When you mean “reluctant,” say “reluctant.” Don’t substitute “reticent.” “Reticent” means “reluctant to speak” or “inclined to silence”; it is not a synonym for “reluctant.” While it is true that longstanding misuse of the word has led dictionaries to start including “reluctant” as a secondary meaning of “reticent,” the word’s etymology (it’s from Latin “to be silent”) opposes this. And, besides, hasn’t lazy usage corrupted enough English words already?

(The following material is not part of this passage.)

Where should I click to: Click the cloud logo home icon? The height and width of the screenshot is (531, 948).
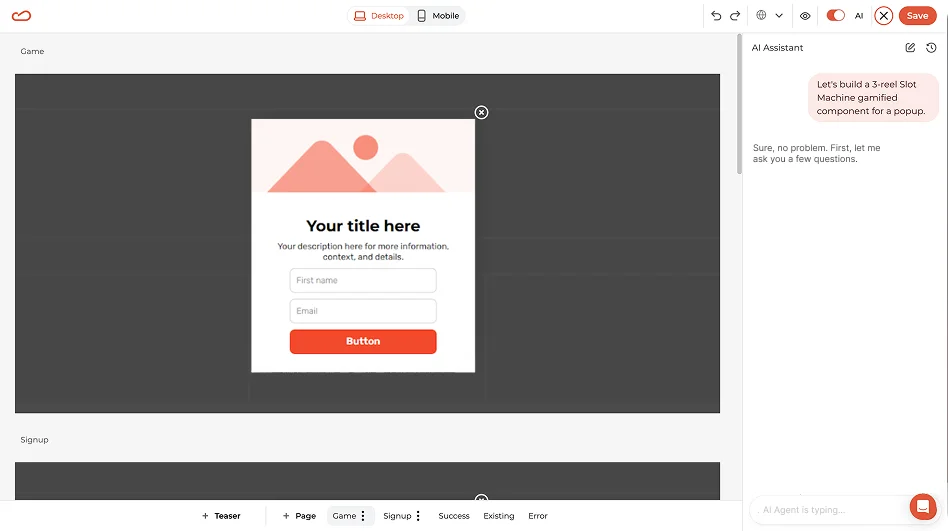pos(21,16)
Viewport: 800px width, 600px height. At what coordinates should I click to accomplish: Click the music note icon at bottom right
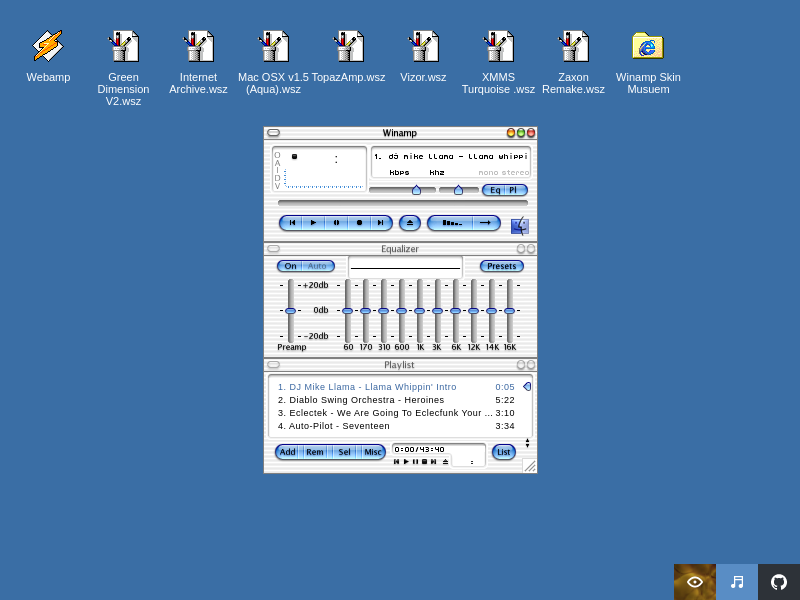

Footnoted sources should give readers some justification for believing whatever claim is footnoted is true or factual or at least the confirmed opinion of an expert on the topic. References to Wikipedia, in contrast, say, “take this claim with many grains of salt,” or “fact-checking not guaranteed,” or “who knows if this is true or not?” A Wikipedia citation no more validates factual claims than would a generic “found on the Internet” citation. Wikipedia’s value is on par with asking friends what they think, suspect, or have heard about a topic: it can be a great place to start one’s exploration of a subject, but it surely shouldn’t find its way into a book or paper’s footnotes. By all means, use Wikipedia in your preliminary investigations. But, please, don’t cite it as an authority in published work!

In a few places, such as when he lists “before Darwin” and “after Darwin” statistics (138-9) and relates various post-Sartre statistics (185-6), Swanson risks mistaking correlation for causation or engaging in the “after this, therefore because of this” fallacy. Be on the lookout for this as you read.

End Of Review

An abridged version of this review is also posted, less nicely formatted, on Amazon.com.